## Work required
Where the string "computer" shows up in a line of the records, copy that line.

Stored data
※ ※ ※

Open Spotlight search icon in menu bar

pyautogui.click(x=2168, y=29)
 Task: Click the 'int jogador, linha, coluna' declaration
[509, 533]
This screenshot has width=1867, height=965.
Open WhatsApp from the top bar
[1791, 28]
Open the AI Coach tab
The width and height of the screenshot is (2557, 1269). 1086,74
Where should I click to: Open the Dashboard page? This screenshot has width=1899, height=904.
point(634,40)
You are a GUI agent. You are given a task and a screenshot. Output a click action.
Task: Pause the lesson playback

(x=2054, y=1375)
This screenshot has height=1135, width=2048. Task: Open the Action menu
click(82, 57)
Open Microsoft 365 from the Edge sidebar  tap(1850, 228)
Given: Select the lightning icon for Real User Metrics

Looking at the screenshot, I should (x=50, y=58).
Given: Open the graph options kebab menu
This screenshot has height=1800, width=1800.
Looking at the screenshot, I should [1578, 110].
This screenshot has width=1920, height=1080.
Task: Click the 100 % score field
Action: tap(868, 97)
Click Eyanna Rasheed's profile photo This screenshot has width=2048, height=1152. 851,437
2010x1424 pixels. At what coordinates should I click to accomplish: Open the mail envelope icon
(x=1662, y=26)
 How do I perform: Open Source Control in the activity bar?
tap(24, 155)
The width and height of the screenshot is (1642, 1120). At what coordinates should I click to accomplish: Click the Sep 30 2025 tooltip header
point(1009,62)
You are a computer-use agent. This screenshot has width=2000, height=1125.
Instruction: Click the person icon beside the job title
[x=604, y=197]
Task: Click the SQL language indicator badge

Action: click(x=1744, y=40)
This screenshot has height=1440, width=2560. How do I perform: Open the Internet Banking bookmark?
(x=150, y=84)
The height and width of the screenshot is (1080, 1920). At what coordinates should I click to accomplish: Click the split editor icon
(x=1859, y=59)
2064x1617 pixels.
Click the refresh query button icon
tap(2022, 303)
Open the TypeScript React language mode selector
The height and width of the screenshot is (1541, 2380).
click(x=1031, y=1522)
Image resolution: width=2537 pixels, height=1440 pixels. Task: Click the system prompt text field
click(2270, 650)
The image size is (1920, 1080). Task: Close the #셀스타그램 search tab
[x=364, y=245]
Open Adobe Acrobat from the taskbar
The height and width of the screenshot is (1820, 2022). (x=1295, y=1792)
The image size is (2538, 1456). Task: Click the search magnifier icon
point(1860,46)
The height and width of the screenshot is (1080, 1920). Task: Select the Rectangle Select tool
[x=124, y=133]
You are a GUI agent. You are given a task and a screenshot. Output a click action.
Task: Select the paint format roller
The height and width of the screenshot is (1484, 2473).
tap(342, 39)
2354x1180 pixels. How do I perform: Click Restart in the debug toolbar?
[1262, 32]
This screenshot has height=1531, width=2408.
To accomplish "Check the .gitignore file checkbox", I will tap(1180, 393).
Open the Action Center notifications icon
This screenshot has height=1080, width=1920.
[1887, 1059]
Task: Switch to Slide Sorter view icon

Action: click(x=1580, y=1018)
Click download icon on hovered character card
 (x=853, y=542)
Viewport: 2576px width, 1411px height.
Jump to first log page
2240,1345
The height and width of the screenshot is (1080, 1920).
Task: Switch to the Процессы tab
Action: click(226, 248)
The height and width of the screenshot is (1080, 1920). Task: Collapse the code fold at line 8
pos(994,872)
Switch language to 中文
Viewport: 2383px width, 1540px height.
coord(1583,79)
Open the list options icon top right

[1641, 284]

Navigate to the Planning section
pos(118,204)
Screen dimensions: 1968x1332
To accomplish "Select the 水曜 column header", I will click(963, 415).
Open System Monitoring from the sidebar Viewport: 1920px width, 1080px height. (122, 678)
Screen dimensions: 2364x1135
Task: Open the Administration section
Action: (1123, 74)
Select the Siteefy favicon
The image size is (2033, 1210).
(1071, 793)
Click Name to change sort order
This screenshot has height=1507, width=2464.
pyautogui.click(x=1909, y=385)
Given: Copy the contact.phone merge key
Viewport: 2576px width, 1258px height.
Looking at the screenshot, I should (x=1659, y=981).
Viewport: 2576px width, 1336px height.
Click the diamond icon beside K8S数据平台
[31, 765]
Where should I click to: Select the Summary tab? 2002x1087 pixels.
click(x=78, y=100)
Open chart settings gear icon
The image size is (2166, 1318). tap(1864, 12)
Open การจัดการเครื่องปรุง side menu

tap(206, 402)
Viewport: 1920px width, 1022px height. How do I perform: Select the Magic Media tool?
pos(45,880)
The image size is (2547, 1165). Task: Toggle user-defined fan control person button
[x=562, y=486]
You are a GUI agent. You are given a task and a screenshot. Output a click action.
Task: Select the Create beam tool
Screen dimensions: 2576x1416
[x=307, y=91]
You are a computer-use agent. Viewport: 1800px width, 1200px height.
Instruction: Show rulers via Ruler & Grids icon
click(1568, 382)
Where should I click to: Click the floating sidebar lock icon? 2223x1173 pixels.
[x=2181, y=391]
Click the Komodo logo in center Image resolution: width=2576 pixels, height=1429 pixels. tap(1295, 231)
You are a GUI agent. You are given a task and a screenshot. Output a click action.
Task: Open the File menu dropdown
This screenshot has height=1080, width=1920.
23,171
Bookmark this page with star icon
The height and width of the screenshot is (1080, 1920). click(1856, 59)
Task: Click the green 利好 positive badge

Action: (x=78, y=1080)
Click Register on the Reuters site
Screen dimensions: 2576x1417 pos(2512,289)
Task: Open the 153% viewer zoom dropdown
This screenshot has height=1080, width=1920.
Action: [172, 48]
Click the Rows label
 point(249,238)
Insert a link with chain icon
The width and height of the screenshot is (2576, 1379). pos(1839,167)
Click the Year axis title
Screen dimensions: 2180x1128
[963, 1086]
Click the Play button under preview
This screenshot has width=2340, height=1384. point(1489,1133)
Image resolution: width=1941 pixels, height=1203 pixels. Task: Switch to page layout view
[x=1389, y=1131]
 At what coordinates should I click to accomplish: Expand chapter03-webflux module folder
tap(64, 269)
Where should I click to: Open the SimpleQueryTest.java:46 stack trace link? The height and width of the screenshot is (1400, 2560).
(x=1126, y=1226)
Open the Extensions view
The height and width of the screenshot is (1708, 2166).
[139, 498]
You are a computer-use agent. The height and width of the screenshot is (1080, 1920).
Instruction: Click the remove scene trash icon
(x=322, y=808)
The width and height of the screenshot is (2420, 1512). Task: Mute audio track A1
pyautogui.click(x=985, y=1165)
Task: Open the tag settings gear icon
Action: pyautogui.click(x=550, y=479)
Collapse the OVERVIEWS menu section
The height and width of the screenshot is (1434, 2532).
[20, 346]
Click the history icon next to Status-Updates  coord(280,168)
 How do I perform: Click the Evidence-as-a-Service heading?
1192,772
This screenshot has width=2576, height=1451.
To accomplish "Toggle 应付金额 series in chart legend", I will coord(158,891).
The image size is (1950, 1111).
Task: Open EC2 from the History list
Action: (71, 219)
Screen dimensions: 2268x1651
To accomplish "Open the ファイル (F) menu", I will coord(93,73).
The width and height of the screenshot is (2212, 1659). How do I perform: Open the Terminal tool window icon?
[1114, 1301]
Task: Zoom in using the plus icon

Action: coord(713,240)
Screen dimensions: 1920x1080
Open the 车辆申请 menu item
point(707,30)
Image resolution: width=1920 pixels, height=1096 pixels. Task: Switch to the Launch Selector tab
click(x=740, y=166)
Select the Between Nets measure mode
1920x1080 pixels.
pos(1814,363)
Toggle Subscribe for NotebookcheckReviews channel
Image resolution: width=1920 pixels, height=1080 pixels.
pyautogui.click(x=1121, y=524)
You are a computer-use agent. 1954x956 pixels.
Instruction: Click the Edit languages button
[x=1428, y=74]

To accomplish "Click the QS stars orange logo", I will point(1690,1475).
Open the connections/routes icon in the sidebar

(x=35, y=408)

※ ※ ※

## Exercise solution
You are a computer-use agent. This screenshot has width=2000, height=1125.
You are a computer-use agent. Viewport: 1800px width, 1200px height.
You are a computer-use agent. The height and width of the screenshot is (1080, 1920).
You are a computer-use agent. 1954x956 pixels.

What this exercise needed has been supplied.